_Work to complete_
Rewrite each line of the data below as a JSON list of strings, one string per line, leaving out blank lines.

_Exercise inputs_
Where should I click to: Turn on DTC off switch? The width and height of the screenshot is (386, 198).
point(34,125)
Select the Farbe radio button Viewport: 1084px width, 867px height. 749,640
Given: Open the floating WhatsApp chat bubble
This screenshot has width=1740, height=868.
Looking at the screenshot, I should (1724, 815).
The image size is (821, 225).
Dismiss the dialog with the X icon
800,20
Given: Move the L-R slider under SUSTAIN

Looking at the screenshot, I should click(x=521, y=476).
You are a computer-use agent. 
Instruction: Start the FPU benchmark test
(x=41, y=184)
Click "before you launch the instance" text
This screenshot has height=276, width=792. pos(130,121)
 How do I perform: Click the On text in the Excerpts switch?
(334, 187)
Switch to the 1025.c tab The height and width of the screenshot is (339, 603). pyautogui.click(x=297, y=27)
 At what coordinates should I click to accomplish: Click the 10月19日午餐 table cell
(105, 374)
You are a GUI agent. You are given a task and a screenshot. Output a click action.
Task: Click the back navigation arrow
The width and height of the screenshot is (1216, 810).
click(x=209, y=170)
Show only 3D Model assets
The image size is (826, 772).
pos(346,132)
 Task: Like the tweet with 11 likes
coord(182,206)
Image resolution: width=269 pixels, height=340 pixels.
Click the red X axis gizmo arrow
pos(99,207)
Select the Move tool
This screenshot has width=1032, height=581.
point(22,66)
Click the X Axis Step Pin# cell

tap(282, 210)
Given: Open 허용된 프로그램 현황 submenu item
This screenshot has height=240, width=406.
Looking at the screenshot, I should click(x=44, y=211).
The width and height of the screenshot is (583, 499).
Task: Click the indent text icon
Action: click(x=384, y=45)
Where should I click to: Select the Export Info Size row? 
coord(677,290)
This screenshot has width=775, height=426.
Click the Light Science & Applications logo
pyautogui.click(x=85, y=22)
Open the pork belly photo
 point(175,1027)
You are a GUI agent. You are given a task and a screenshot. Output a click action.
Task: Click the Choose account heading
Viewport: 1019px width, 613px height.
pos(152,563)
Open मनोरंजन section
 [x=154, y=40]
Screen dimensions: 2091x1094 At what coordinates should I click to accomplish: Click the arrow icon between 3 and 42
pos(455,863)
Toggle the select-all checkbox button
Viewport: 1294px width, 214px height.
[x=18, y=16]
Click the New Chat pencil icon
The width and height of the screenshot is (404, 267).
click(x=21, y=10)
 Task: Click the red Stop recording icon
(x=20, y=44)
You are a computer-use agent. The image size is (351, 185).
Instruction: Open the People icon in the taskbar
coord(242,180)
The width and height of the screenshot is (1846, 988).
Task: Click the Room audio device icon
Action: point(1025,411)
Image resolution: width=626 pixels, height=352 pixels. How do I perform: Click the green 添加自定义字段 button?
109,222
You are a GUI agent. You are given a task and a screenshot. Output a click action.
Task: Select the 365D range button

_Complete output_
[
  "Where should I click to: Turn on DTC off switch? The width and height of the screenshot is (386, 198).",
  "point(34,125)",
  "Select the Farbe radio button Viewport: 1084px width, 867px height. 749,640",
  "Given: Open the floating WhatsApp chat bubble",
  "This screenshot has width=1740, height=868.",
  "Looking at the screenshot, I should (1724, 815).",
  "The image size is (821, 225).",
  "Dismiss the dialog with the X icon",
  "800,20",
  "Given: Move the L-R slider under SUSTAIN",
  "Looking at the screenshot, I should click(x=521, y=476).",
  "You are a computer-use agent. ",
  "Instruction: Start the FPU benchmark test",
  "(x=41, y=184)",
  "Click \"before you launch the instance\" text",
  "This screenshot has height=276, width=792. pos(130,121)",
  " How do I perform: Click the On text in the Excerpts switch?",
  "(334, 187)",
  "Switch to the 1025.c tab The height and width of the screenshot is (339, 603). pyautogui.click(x=297, y=27)",
  " At what coordinates should I click to accomplish: Click the 10月19日午餐 table cell",
  "(105, 374)",
  "You are a GUI agent. You are given a task and a screenshot. Output a click action.",
  "Task: Click the back navigation arrow",
  "The width and height of the screenshot is (1216, 810).",
  "click(x=209, y=170)",
  "Show only 3D Model assets",
  "The image size is (826, 772).",
  "pos(346,132)",
  " Task: Like the tweet with 11 likes",
  "coord(182,206)",
  "Image resolution: width=269 pixels, height=340 pixels.",
  "Click the red X axis gizmo arrow",
  "pos(99,207)",
  "Select the Move tool",
  "This screenshot has width=1032, height=581.",
  "point(22,66)",
  "Click the X Axis Step Pin# cell",
  "tap(282, 210)",
  "Given: Open 허용된 프로그램 현황 submenu item",
  "This screenshot has height=240, width=406.",
  "Looking at the screenshot, I should click(x=44, y=211).",
  "The width and height of the screenshot is (583, 499).",
  "Task: Click the indent text icon",
  "Action: click(x=384, y=45)",
  "Where should I click to: Select the Export Info Size row? ",
  "coord(677,290)",
  "This screenshot has width=775, height=426.",
  "Click the Light Science & Applications logo",
  "pyautogui.click(x=85, y=22)",
  "Open the pork belly photo",
  " point(175,1027)",
  "You are a GUI agent. You are given a task and a screenshot. Output a click action.",
  "Task: Click the Choose account heading",
  "Viewport: 1019px width, 613px height.",
  "pos(152,563)",
  "Open मनोरंजन section",
  " [x=154, y=40]",
  "Screen dimensions: 2091x1094 At what coordinates should I click to accomplish: Click the arrow icon between 3 and 42",
  "pos(455,863)",
  "Toggle the select-all checkbox button",
  "Viewport: 1294px width, 214px height.",
  "[x=18, y=16]",
  "Click the New Chat pencil icon",
  "The width and height of the screenshot is (404, 267).",
  "click(x=21, y=10)",
  " Task: Click the red Stop recording icon",
  "(x=20, y=44)",
  "You are a computer-use agent. The image size is (351, 185).",
  "Instruction: Open the People icon in the taskbar",
  "coord(242,180)",
  "The width and height of the screenshot is (1846, 988).",
  "Task: Click the Room audio device icon",
  "Action: point(1025,411)",
  "Image resolution: width=626 pixels, height=352 pixels. How do I perform: Click the green 添加自定义字段 button?",
  "109,222",
  "You are a GUI agent. You are given a task and a screenshot. Output a click action.",
  "Task: Select the 365D range button"
]